When I lived in Newton Livery,  I wasn’t there at the right time for ploughing, tilling and sowing, but did see the horse-drawn reaper-binder in action at harvest time. Until it broke. Stephen could fix anything, but couldn’t get it fixed it time in the weather window we had for harvesting his field of oats, so we did it by hand. Luckily it was a small field, as it was hard work – humans simply do not have even a fraction of the agricultural horsepower of actual horses and a lot of favours were called in to get enough manpower. I wish I’d taken some photos, but suspect I was a bit busy. If and when the plague passes, and we’re back in Devon, maybe one day I’ll see the Waterers bringing in their harvest by horse power.

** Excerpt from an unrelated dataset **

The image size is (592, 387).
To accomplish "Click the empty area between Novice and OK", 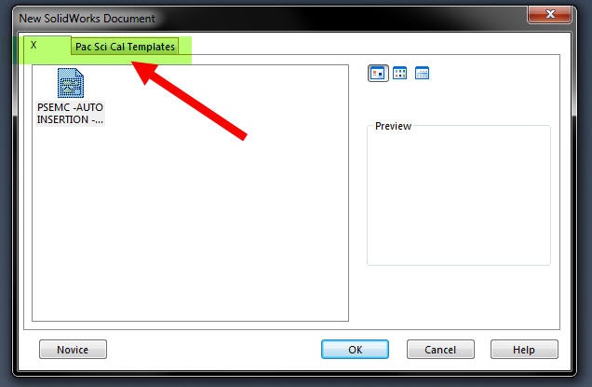I will pos(214,349).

Seeing massive draft horses doing the job they were bred for is a real treat.

Sandwiches in the March sun
Anyway, we just had sandwiches for lunch using my bread made with 50% Flour by Horsepower Squareheads Master flour and 50% Stoates strong white bread, all stoneground, all quality. I used my usual basic bread recipe, leaving the preferment or sponge for several hours to help the flavours develop. I then did a few of my usual, toast-for-the-family tin loaves and one round loaf given a final prove in cane banneton. Cos cobs are cute.

The resulting bread is very good. It’s wholesome and tasty – real grains, milled with stone, result in flour that has a flavour you cannot find with industrially farmed and roller milled grain flours. The crust, with its extra caramelisation and Maillard reaction, is wonderfully nutty, so it’s no surprise Fiona was excited. Perfect for a sandwich lunch in the garden on a warm spring day. Eating the sandwich, I could almost see those Shires steadily working their way across the north Devon landscape.

 

 

 

 

 

 

Footnotes
1 Hodmedod’s are great. They sell all sorts of British grown pulses, grains and flours, including such surprises as British chickpeas and quinoa: did you know they could be grown here? At a time when Britain has isolated itself from the EU, our reliance on China for everything from electronics to tinned beans is questionable, and climate change means that industrialised monoculture agriculture becomes unreliable, the work of Hodmedod’s and its suppliers is essential, finding landrace and locally viable alternatives to internationally sourced foods that will add to British food security, and the sustainability of the jawdroppingly wasteful food production industry.
2 I loved seeing the Harvey’s dray, but it was a bit of a tourist attraction as the Shire team itself wasn’t especially local, but specially brought in. And yet, drays for urban delivery of beer make absolute sense – they use very little fuel (when they’re local), they don’t belch out fumes when stopping and starting, they can pull very efficiently up hills. I’d love to see more, but these days people get so angry about anything that impinges on their perceived rights as a motorist. When I worked for an art magazine in Sunderland in the mid-1990s, local brewery Vaux (which brewed from 1837 until it closed down in 1999; the brand was relaunched in 2019) did indeed still use a dray to supply nearby pubs. Makes me realise how old I am – half a century. I even have memories of being woken by a horse-drawn rag and bone cart in Leeds in the early 90s. Rag and bone men are long gone.
3 1000kg = 158 stone = 2200 lb = just shy of 1 imperial or long ton.
4 YQ, Yield/Quantity or Yield and Quantity, is the popular name for a recently developed crop, bred at Wakelyns Agroforestry by Professor Martin Wolfe and the Organic Research Centre. Hodmedod’s already sell YQ flour and grain and has an informative blurb. There’s also a good discussion of its significance here.